Het eindrapport van de Adviescommissie Uitvoering Toeslagen (AUT) zou volgens de meest recente informatie die met uw Kamer is gedeeld in de eerste helft van februari gepubliceerd worden. In dit rapport gaat de AUT in op de wijze van behandeling bij mogelijk andere CAF-zaken of gevallen waarin ook een passende oplossing geboden is. Ik begrijp dat dit rapport voor ouders die menen op vergelijkbare wijze te zijn behandeld een belangrijk moment is. Het heeft immers prioriteit dat recht wordt gedaan aan alle ouders die te maken hebben gehad met de institutionele vooringenomenheid die de AUT in haar tussenrapportage heeft geconstateerd. Zoals mijn ambtsvoorganger ook aan uw Kamer heeft toegezegd, zullen ouders die op vergelijkbare wijze zijn behandeld als de ouders in de CAF 11-zaak op een vergelijkbare wijze worden gecompenseerd.1

Inmiddels is uit meldingen van ouders via het speciale telefoonnummer bij Toeslagen, gesprekken met de ouders op politiek en ambtelijk niveau en meldingen die binnen zijn gekomen via het zwartboek van de SP, de Bond van Belastingbetalers en BOiNK, gebleken dat meer ouders zich gedupeerd voelen dan ouders die onderdeel uitmaken van de CAF-brede groep.

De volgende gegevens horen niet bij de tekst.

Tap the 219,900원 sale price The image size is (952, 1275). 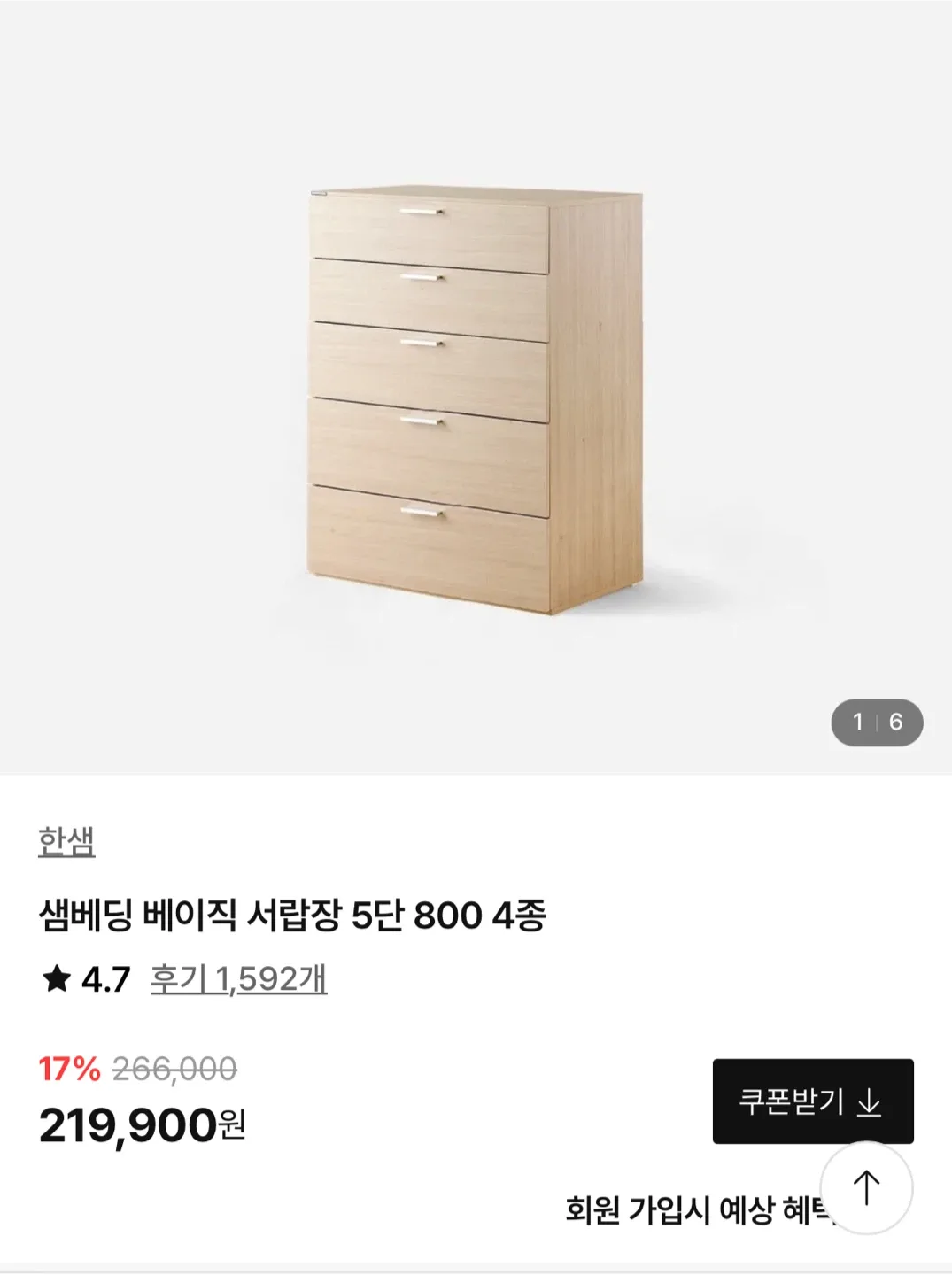pos(142,1125)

Ik vind het van groot belang ook déze ouders te betrekken in mijn huidige acties om de situatie van gedupeerde ouders op te lossen. Juist omdat ik me ervan bewust ben dat veel ouders al een tijd in onzekerheid leven, vind ik het belangrijk dat het advies van de commissie over zoveel mogelijk van hen gaat.

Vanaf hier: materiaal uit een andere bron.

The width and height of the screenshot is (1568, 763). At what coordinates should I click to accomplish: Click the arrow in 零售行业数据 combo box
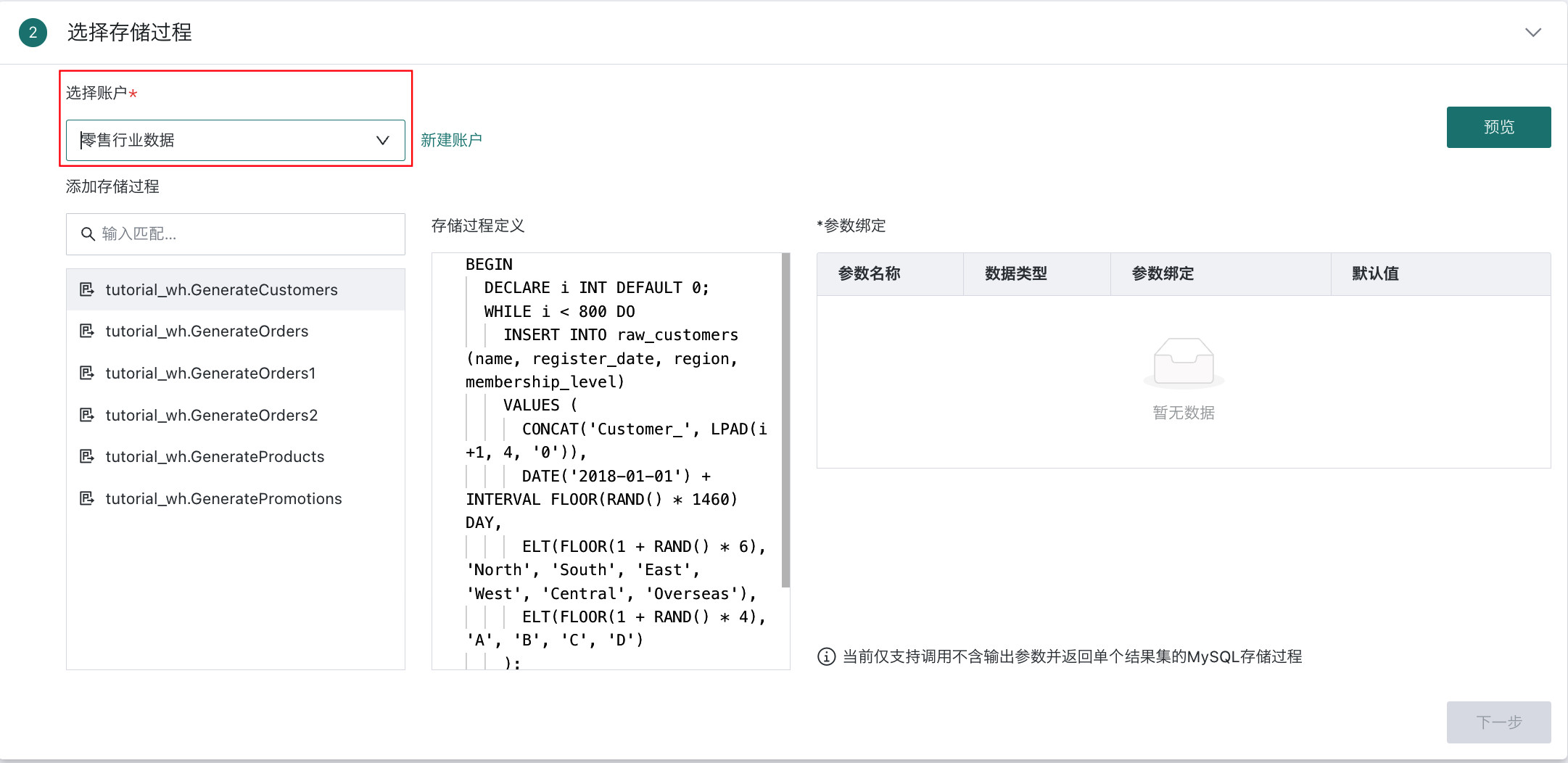tap(382, 140)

De AUT heeft aan mij laten weten dat ook zij tijdens haar werkzaamheden heeft geconstateerd dat er meer ouders zijn die buiten fraudeonderzoeken vallen maar zich wel gedupeerd voelen. De AUT wil, ondanks dat dit geen onderdeel is van de oorspronkelijke opdracht, ook aandacht aan deze ouders besteden in haar eindrapport. Dit zou wel betekenen dat de AUT enkele weken extra nodig heeft en het rapport begin maart zal publiceren.

Juist vanwege de urgentie die ik voel om recht te doen aan de ouders die ook op vergelijkbare wijze zijn behandeld als de ouders in de CAF 11-zaak, wil ik een bredere verantwoordelijkheid nemen voor alle ouders die zich gedupeerd voelen. Om die reden heb ik de AUT laten weten het op prijs te stellen dat zij haar taak uitbreidt en dat zij ook aandacht besteedt aan de groep ouders die geen onderdeel uitmaken van de CAF-brede groep, maar die zich wel gedupeerd voelen. Ook kan ik via die weg de betrokken ouders zo snel mogelijk een beeld geven, zonder eerst nog een nieuw onderzoek te hoeven starten waarop ook uw Kamer in debat van 21 januari jl. heeft aangedrongen.

Ik wil tot slot benadrukken dat opvolging van de aanbevelingen en conclusies van de AUT na publicatie van het eindrapport mijn hoogste prioriteit heeft.

Ik vertrouw erop uw Kamer hiermee voldoende te hebben geïnformeerd.

De Staatssecretaris van Financiën, A.C. van Huffelen


X Noot
1

Handelingen II 2019/20, nr. 32, item 6.